ROANOKE TIMES Copyright (c) 1997, Roanoke Times DATE: Friday, March 14, 1997 TAG: 9703140055 SECTION: NATIONAL/INTERNATIONAL PAGE: A-2 EDITION: METRO DATELINE: TIRANA, ALBANIA SOURCE: ASSOCIATED PRESS
At least 12 people are dead as the final vestiges of order vanish. Neighboring countries fear a flood of refugees.
U.S. troops flew into Tirana to evacuate Americans trapped in chaos as, one by one, Albania's few remaining tranquil towns descended into anarchy Thursday. Gangs ransacked armories, civilians navigated tanks, and children played with assault rifles.
Helpless army commanders asked for Western military involvement after the unrest that has engulfed southern Albania for days spread north, east and west, destroying the last semblance of order and leaving at least 12 people dead and 50 others injured.

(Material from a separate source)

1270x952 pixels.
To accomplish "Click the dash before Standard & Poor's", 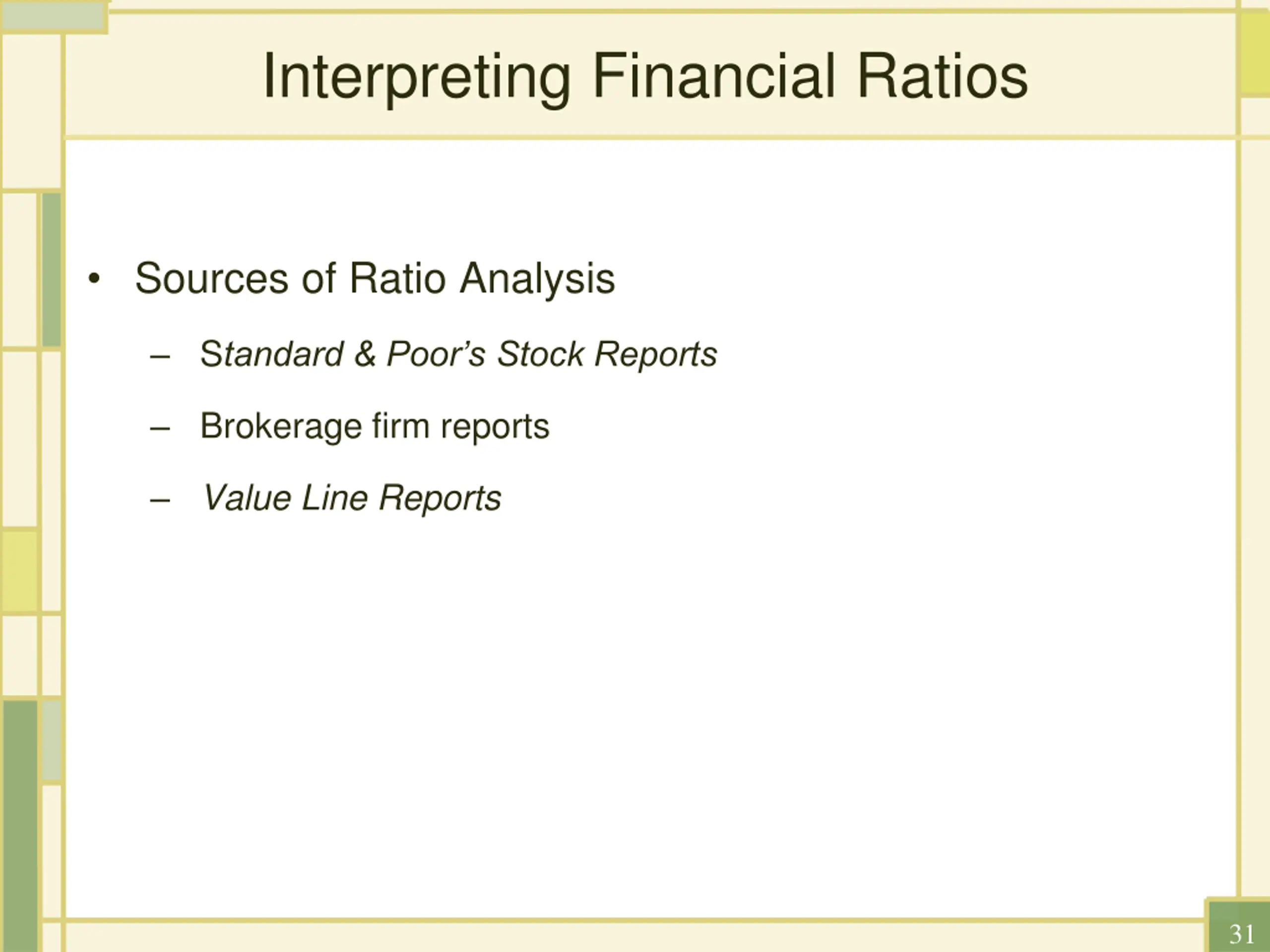I will 160,357.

The president's son and daughter and five other family members were among those who fled Albania, arriving in the port of Bari, Italy, aboard an Italian ferry, an Italian coast guard officer said.
Earlier in the day, four U.S. military helicopters based on warships in the Ionian Sea began evacuating Americans. Up to 2,000 U.S. citizens are in the country, and State Department spokesman Nicholas Burns said the flights could continue for days.

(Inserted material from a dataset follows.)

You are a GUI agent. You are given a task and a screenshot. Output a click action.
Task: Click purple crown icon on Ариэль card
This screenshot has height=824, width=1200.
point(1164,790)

Burns told reporters in Washington that U.S. Ambassador Marina Lino and 17 core embassy staff would remain in the capital for the time being. Italian helicopters also airlifted 400 people from Tirana, and Britain and other embassies hurried with plans to get their nationals out.
The unrest threatens to swamp neighboring countries, particularly Italy and Greece, with another flood of refugees. Because there are sizable ethnic Albanian populations in Serbia's Kosovo province and in Macedonia, those chronically unstable areas also are at risk.
Macedonian border guards said they fired on seven armed Albanians trying to cross the mountainous frontier Thursday, repulsing the group and causing it to flee.
In Tirana, guards deserted the central prison, allowing 600 inmates, including ex-President Ramiz Alia and another prominent leader of the former Communists to get away. Then the guards returned to loot the prison.
Pressure was building on President Sali Berisha to leave office - the one move that might help restore order.
``Berisha accepted that he has no institutional control,'' Skender Gjinushi of the opposition Social Democrats reported after meeting with the president. ``He has no army, no police, Tirana is in total anarchy.''
The new eruption of violence left virtually no community of any size untouched. The weeks-long uprising was sparked by the collapse of high-risk investment schemes, draining the savings of thousands of Albanians; it has grown into anti-government protests.
At least 12 people were reported killed throughout the country, many of them by random gunfire. Citizens increasingly have been taking arms from looted armories, more for protection than out of political protest.
``We don't know who is armed and who is not,'' Gjinushi said.
His Social Democrats and the Forum for Democracy, a loose umbrella organization of opposition groups, have called on Berisha to quit.
NATO, meanwhile, met in emergency session in Brussels, Belgium, while in New York, Albania and neighboring Italy both asked for a special U.N. Security Council meeting to discuss the crisis. The problem appeared increasingly to be a total collapse of order rather than one in which opposing forces could be separated.